There are a couple of assumptions. The first is that the businesses can reopen fully by Memorial Day or shortly thereafter. With a third of the U.S. population fully vaccinated and about half receiving at least one vaccine dose, we are approaching herd immunity. So opening fully may be possible before June1.

The second assumption is the weather. If we assume an average season when at least 10 of 13 weekends are sunny and inviting, the crowds will flock to the beaches.

Americans are loaded with cash. For a family of four earning less than $150,000 annually, the government gave them more than $11,000 of free money whether they were negatively impacted financially by the virus or not. Much of that money has been saved, so consumers are ready to spend.

Consumers are also ready to be outdoors and mingle with other people.

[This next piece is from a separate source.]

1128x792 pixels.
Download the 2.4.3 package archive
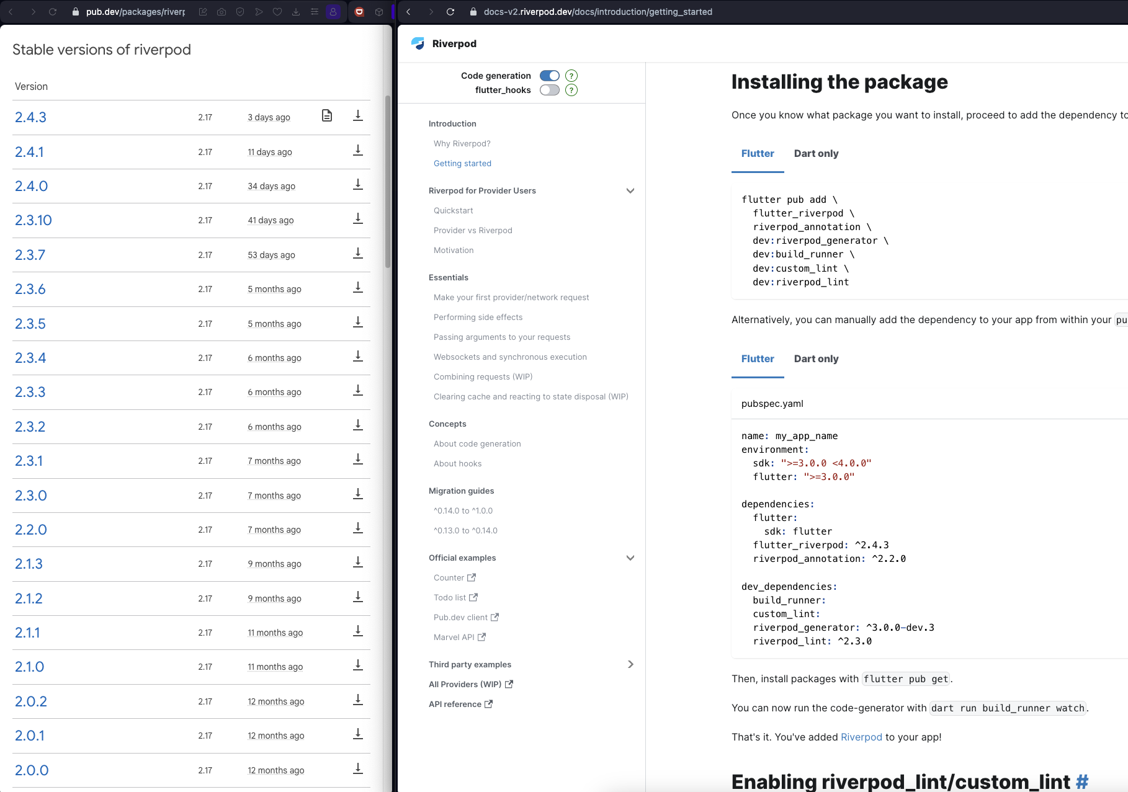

The beach is always an inviting place to do that, which will attract these large crowds. Most small, seasonal businesses will be amazed at how many people are patronizing their establishments.

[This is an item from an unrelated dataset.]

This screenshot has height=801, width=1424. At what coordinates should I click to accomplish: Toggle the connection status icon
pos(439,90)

Many small business people will say things like, “Where did all of these people come from?” Or “I have never seen anything like this in all of the years I have been open. We can’t keep up with all of the business we have.”

Of all of the problems to have in business, the most desirable problem is “too much business.”

There will be other problems however. Shortages of supplies may be an issue. That could limit the increase in sales for a company.

Finding an adequate labor supply will be tough. Many previously employed workers are finding that with the combination of unemployment compensation and additional federal government assistance, they are earning as much or more than they would earn if they worked. So many are not returning to work.

Legally, of course, if they are called back they must return or lose their benefits. Really though, many find ways to remain unemployed and still keep their benefits. The hope is that enough seasonal workers, mostly college students, will be available to meet the labor demand, but that is not known.

One thing that won’t be an issue is the minimum wage. It was raised to $12 per hour this year. That usually means fewer jobs available. But with the huge increase in business activity, and the shortage of workers, market wages are rising. Since many businesses are offering up to $15 per hour, the higher minimum wage is meaningless.

Somewhat surprising is the number of businesses that were able to survive last year. Mostly due to the ingenious solutions that entrepreneurs came up, most businesses survived. Restaurants, for instance, geared up delivery service and also put diners out on the sidewalk since the number allowed indoors was restricted.

Businesses also found surprising strength in the shoulder season. Typically after Labor Day business falls off dramatically, forcing many establishments to close until spring of the following year. But the trend toward year-round people purchasing homes resulted in a fall season that was much stronger than usual.

Fortunately the year-round population will continue to increase as many former city dwellers are now able to work remotely. Couple that with the soaring crime rates in cities like New York and Philadelphia, and many people are making the Jersey Shore their permanent residence.

This huge increase in demand has pushed home prices up significantly. All along the Jersey Shore double digit percentage price increases are common. This is likely to continue for some time before prices stabilize.

After a disastrous year for local businesses, this season will be a boom for them. Volume will be way up, although their costs will increase significantly and they will be facing labor shortages and supply shortages.

But as long as the sun is shining, the business community will be very happy.

Michael Busler, of Ventnor, is a professor of finance at Stockton University.